My favourite retail data story is from Charles Duhigg’s The Power of Habit. Apparently, big box retailer Target Corporation’s data analysis digs so deep that they can tell from one’s purchases whether a woman is pregnant, and how far along she it. Target uses its data to send coupons to lure customers to purchase items they are likely to want next. The father of a teen receiving such coupons called Target became irate because he felt they were encouraging his daughter to have a baby. How could they do such a thing! The man called back to apologise a few months later. It turned out that his daughter was already pregnant, and Target knew before he did. Scourge or saviour?

We are not likely to have it both ways. We will want personalised medicine and tailored treatment plans, but must accept that those techniques must be built on the backs of millions of patient records. If individuals today don’t share information, the next generations will not be likely to enjoy better cures.  Likewise, new transportation methods, routes, and vehicles require analysis of what and how we currently use transportation.

George Orwell’s 1949 classic Nineteen Eighty-Four apparently is selling again at an incredible clip.
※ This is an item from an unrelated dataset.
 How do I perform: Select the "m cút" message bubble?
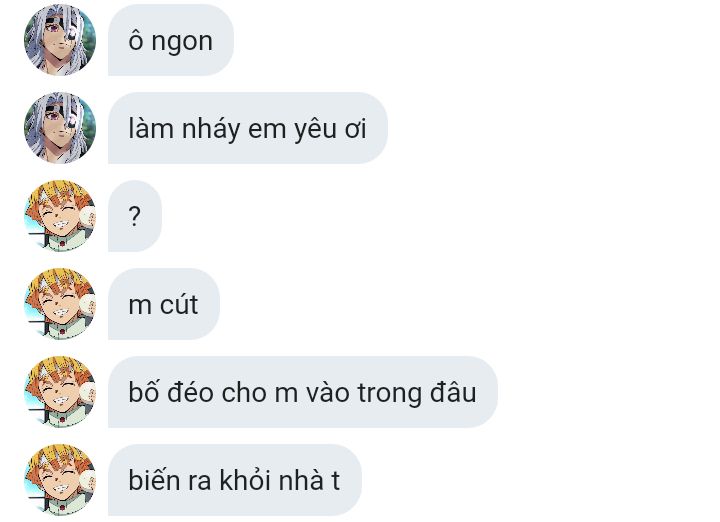(164, 304)
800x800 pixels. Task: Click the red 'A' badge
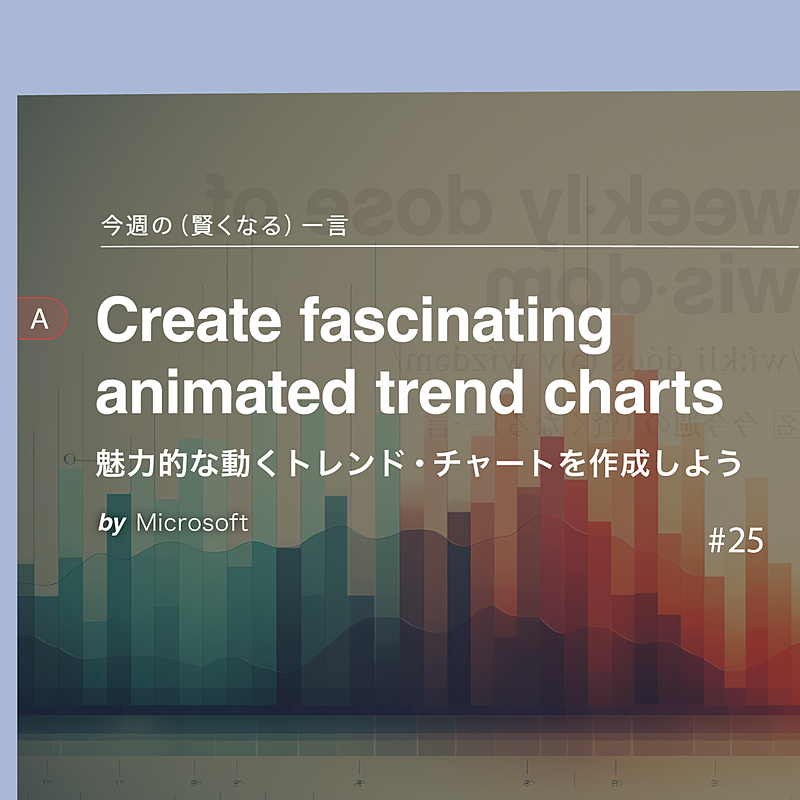point(41,319)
The connected homes of his vision have a lot in common with the video opportunities of today’s networked world. We don’t want Orwell’s Big Brother, but we want technology to root out evil and find solutions for what ails us.
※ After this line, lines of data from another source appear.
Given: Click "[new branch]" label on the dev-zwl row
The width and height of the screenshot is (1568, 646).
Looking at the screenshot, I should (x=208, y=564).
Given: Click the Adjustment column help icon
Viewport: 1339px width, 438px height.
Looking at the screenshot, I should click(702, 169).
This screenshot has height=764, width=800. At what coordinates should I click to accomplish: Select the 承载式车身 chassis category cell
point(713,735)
The scourge of Big Data is the fear of intrusiveness and the loss of the concept older generations call ‘privacy’. The salvation is both when the good guys catch the bad guys, and, for our industry, when that incredible quantity of data is required to conduct business, medicine, education, government, etc. When analyses face high volume, velocity, and variety of data, our carriers’ networks, colos, clouds, managed services, et. al. become increasingly valuable. So, grow data, grow.